Kurz hat den Korruptionsverdacht der Staatsanwaltschaft gegen ihn zurückgewiesen. "Ich bin überzeugt davon, dass sich auch diese Vorwürfe schon bald als falsch herausstellen werden", sagte der konservative Politiker dem Sender ORF.
ÖVP spricht von "Showeffekt"
ÖVP-Vize-Generalsekretärin Gaby Schwarz erklärte, bei dem Einsatz der Polizei gehe es um einen "Showeffekt". Die mit den Vorwürfen verbundenen Ereignisse lägen bis zu fünf Jahre zurück. Auch im Finanzministerium bestätigte ein Sprecher eine Razzia. "Allerdings nur in einer Abteilung und nicht wie kolportiert bei Finanzminister Gernot Blümel oder dessen Kabinett", sagte der Sprecher. Zudem würde der Vorwurf, dem die Hausdurchsuchung zugrunde liege, nicht in die Amtszeit des amtierenden Finanzministers fallen.
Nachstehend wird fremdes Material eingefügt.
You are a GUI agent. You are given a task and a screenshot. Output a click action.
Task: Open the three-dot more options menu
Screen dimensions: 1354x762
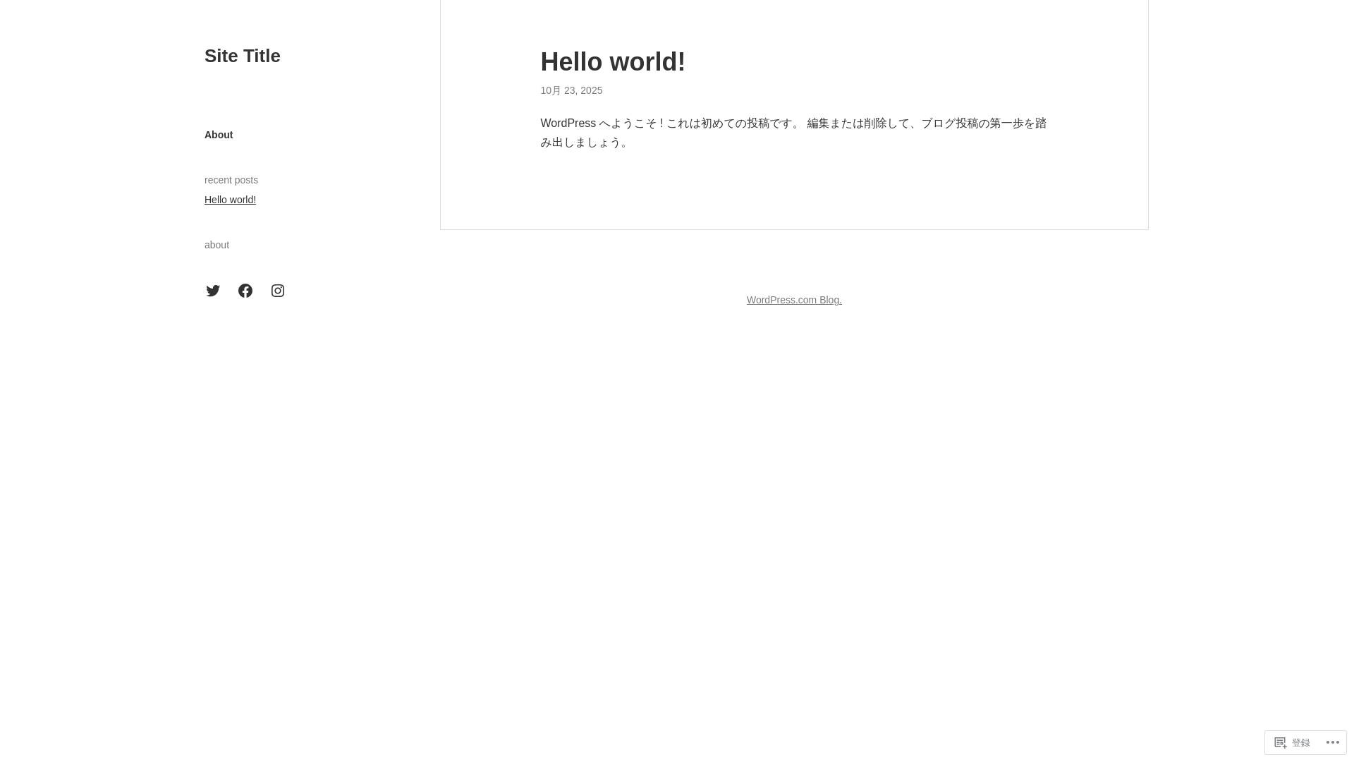[1332, 742]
Der Chefredakteur des Magazins "Falter", Florian Klenk, schrieb auf Twitter: "Nach erster schneller Lektüre dieses Hausdurchsuchungsbefehls und der darin enthaltenen Chats kann man getrost sagen: Das geht sich jetzt mit der Koalition zwischen ÖVP und den Grünen nicht mehr aus. Game over."
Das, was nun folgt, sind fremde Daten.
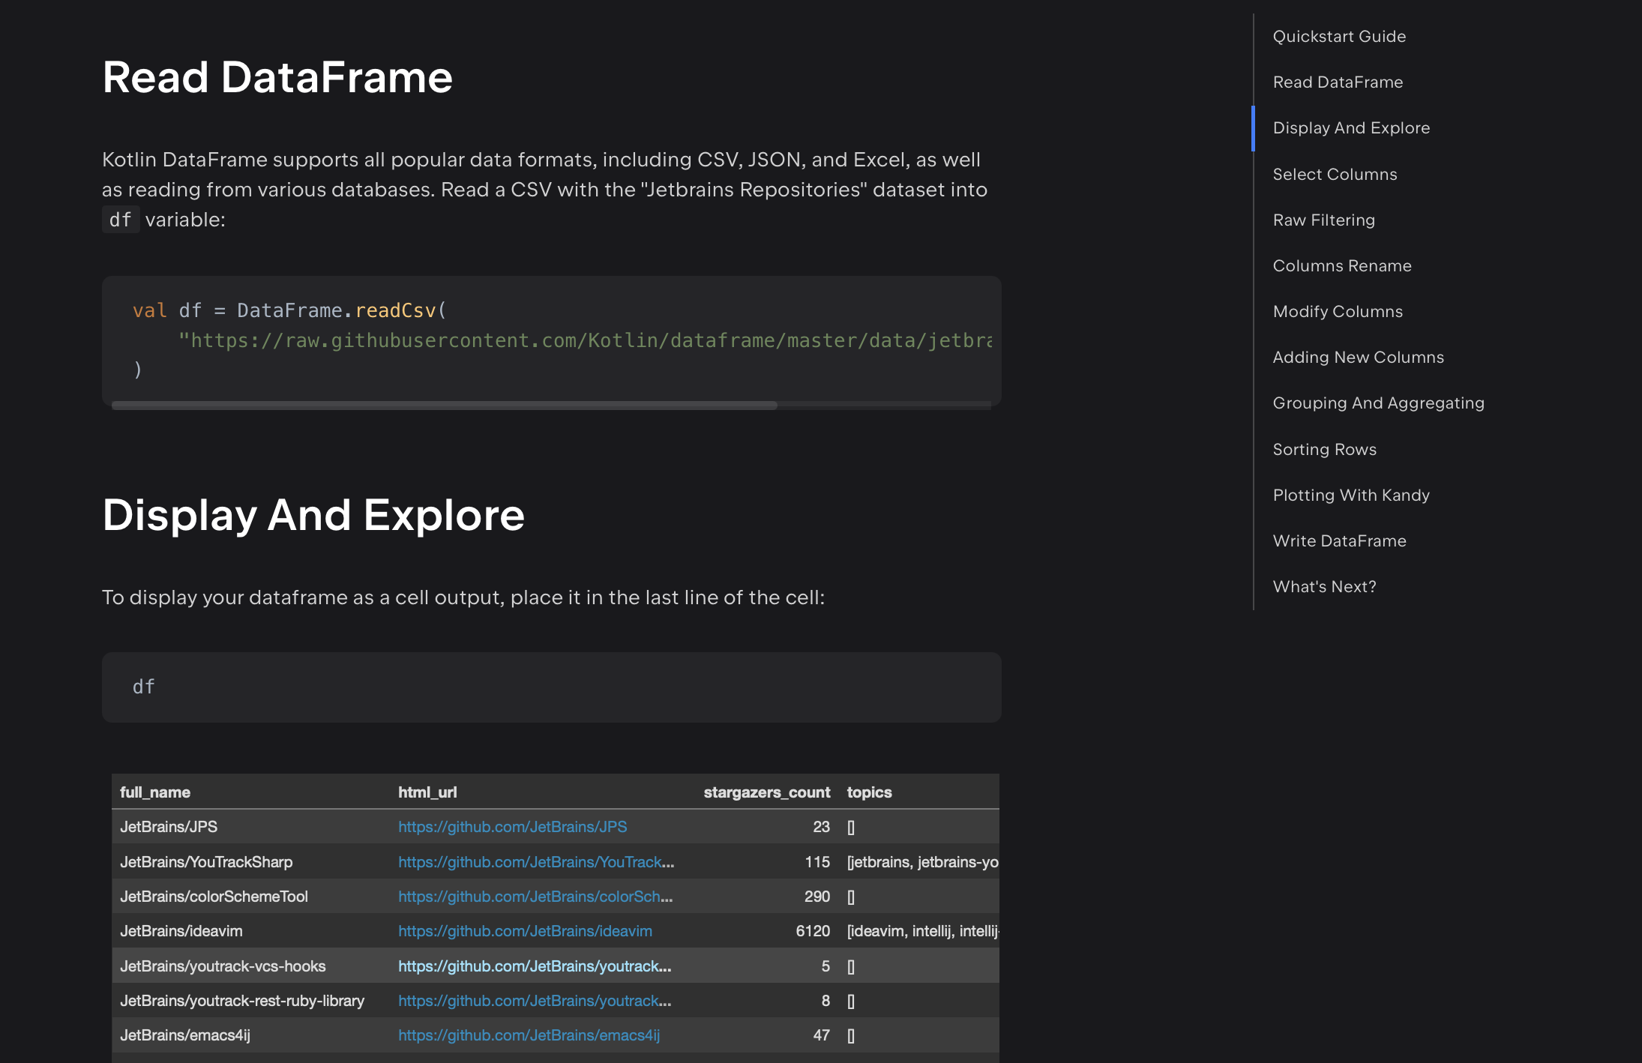This screenshot has height=1063, width=1642.
Task: Navigate to Modify Columns
Action: 1338,311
Opposition fordert Sondersitzung
Nach den Razzien dringen die Oppositionsparteien auf eine Sondersitzung des Parlaments. Bundeskanzler Sebastian Kurz müsse sich neben der Justiz auch vor dem Parlament und der Öffentlichkeit verantworten, wird der stellvertretende SPÖ-Klubchef Jörg Leichtfried in einer gemeinsamen Mitteilung von SPÖ, FPÖ und Neos zitiert.
"Die Vorwürfe der Justiz gegen Kanzler Kurz, seine engsten Mitarbeiter und die ÖVP sind schwerwiegend und einmalig in der Zweiten Republik. Der Bundeskanzler der Republik steht im Verdacht schwerer Straftaten, so etwas hat es noch nie gegeben", sagte der Politiker von Österreichs größter Oppositionspartei. Die Sondersitzung solle so rasch wie möglich stattfinden.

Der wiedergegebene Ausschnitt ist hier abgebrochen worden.